### WRITTEN INSTRUCTION:
Report each line in the listing below that contains the string "screenshot", copying every such line in full.

Item-finding records:
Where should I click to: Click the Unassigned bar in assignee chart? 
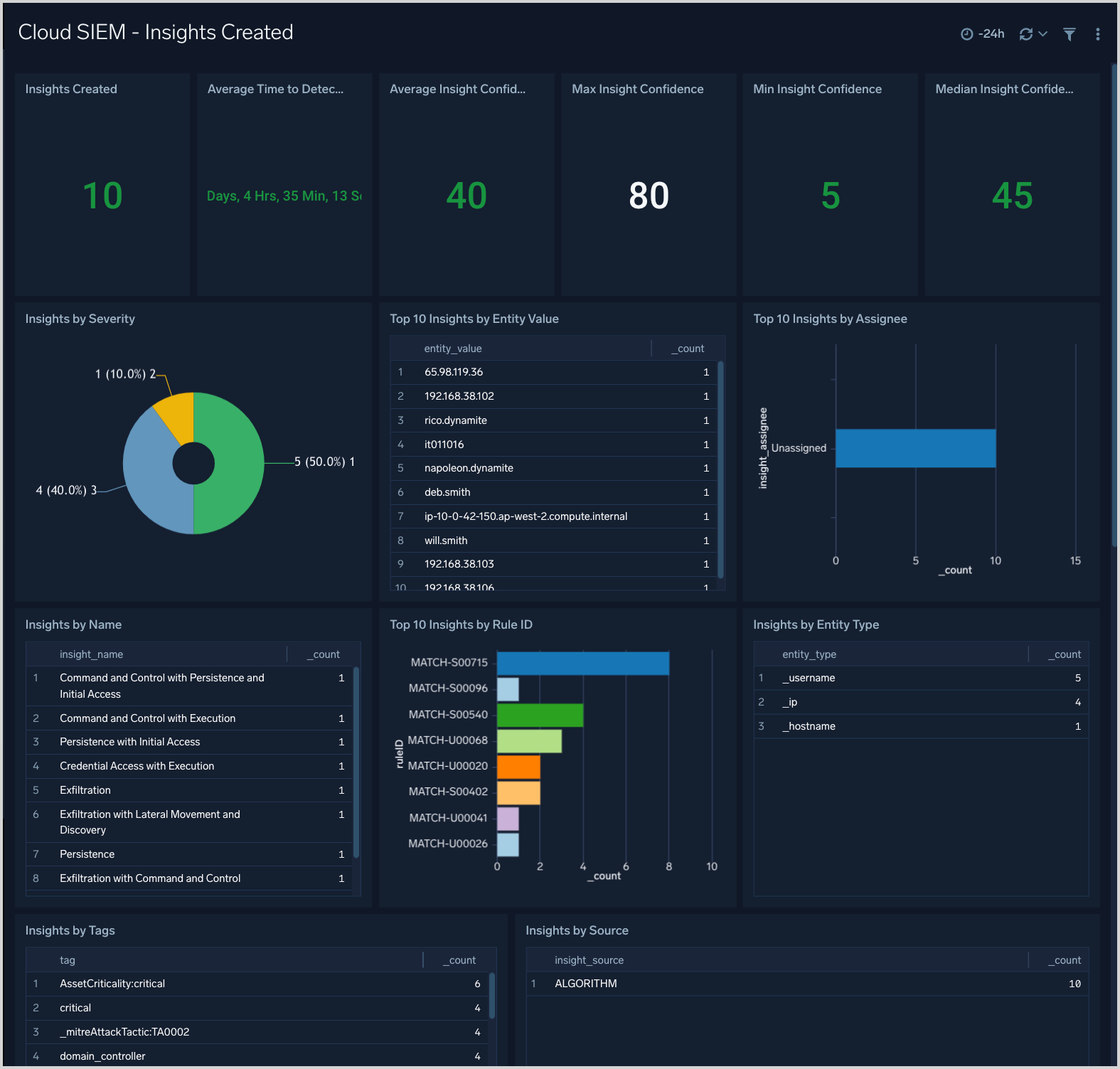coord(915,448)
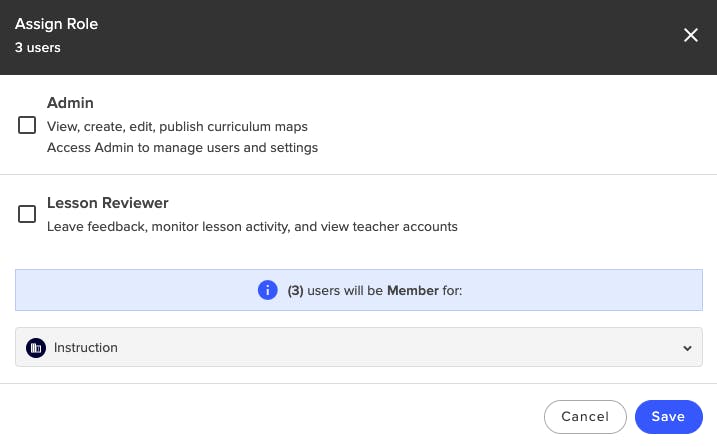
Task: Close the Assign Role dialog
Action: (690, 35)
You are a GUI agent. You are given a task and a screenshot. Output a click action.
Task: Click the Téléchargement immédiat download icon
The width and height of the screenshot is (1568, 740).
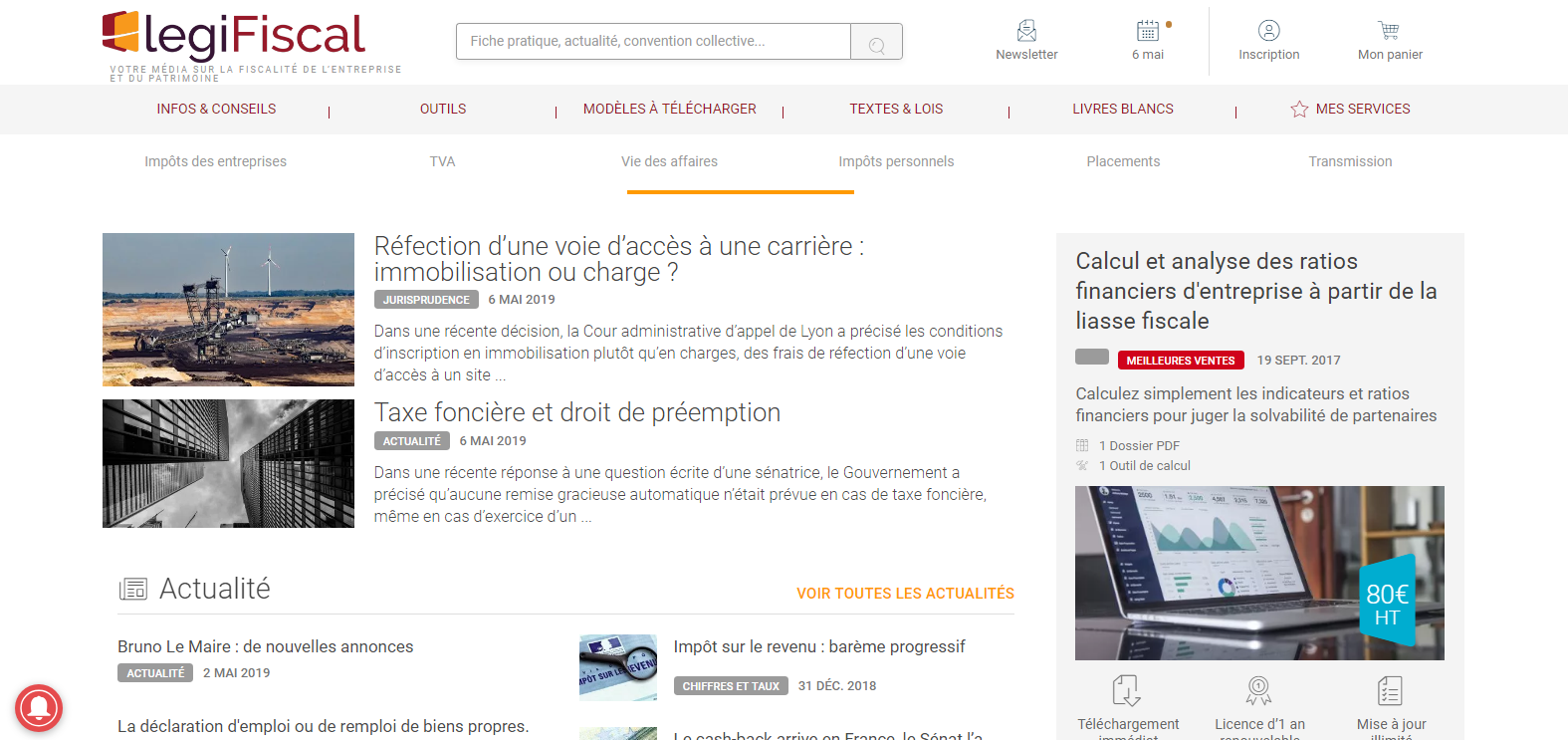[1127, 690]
--
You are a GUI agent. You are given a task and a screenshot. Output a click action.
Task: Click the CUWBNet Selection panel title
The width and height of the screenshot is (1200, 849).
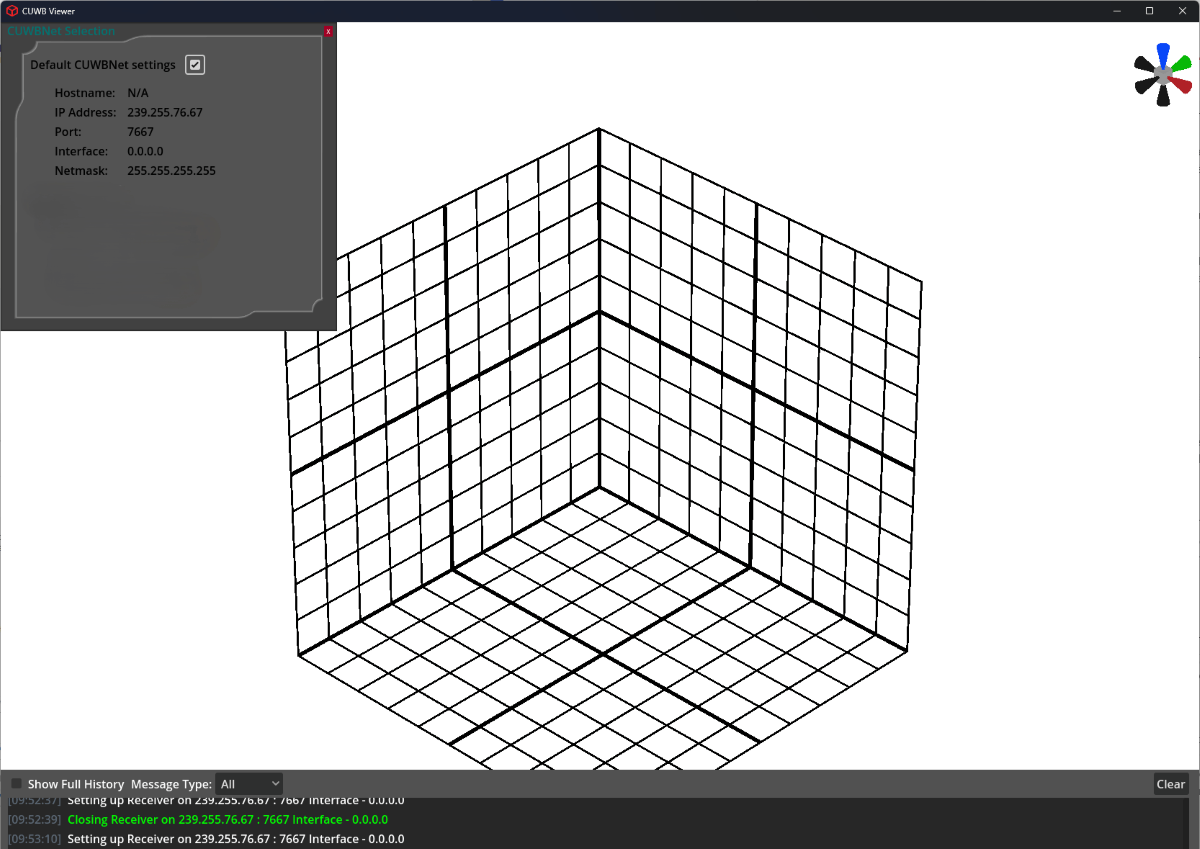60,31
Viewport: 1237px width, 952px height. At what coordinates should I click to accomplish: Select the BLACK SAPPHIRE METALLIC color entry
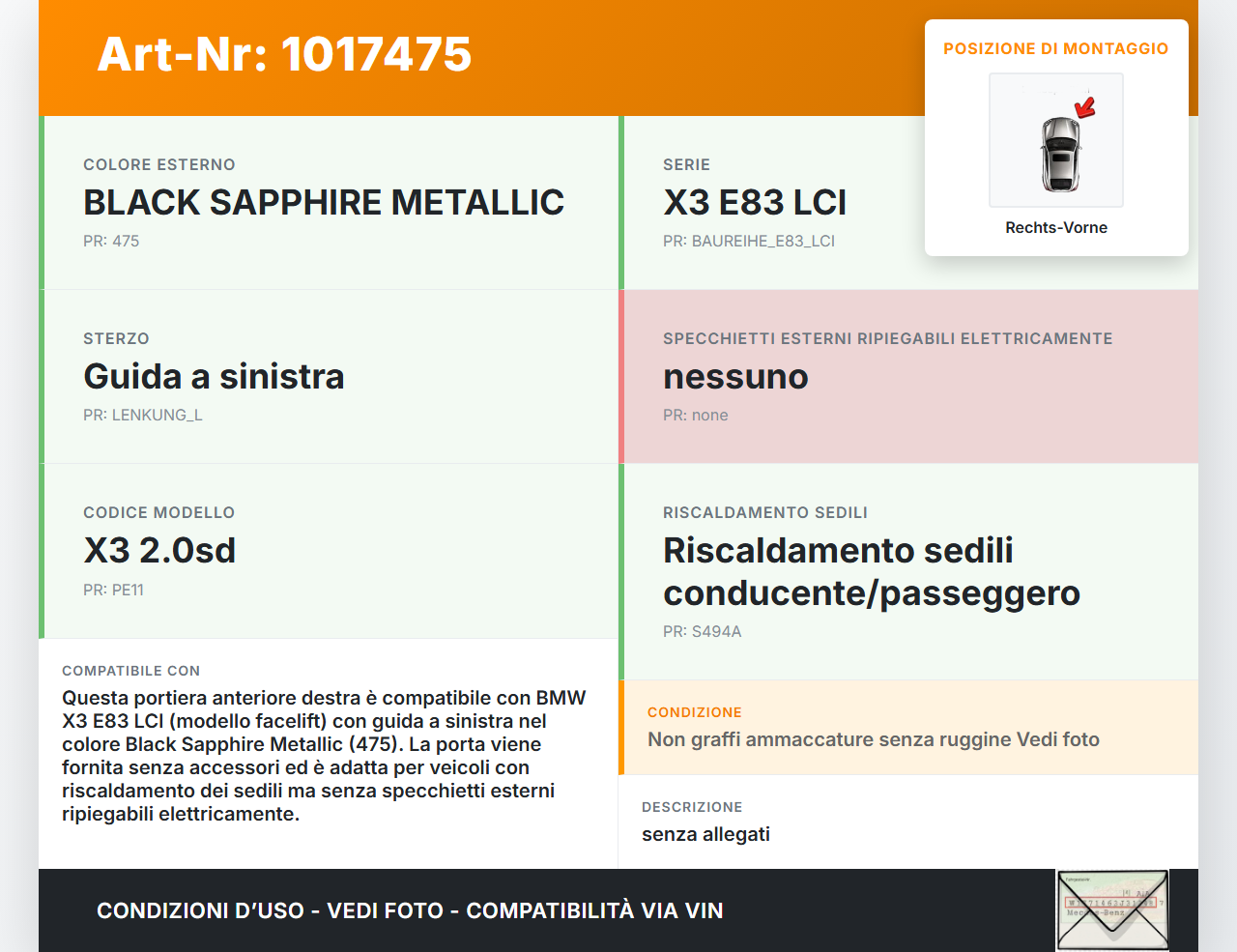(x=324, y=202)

### WRITTEN ANSWER:
You are a GUI agent. You are given a task and a screenshot. Output a click action.
The width and height of the screenshot is (1568, 740).
You are a GUI agent. You are given a task and a screenshot. Output a click action.
The width and height of the screenshot is (1200, 849).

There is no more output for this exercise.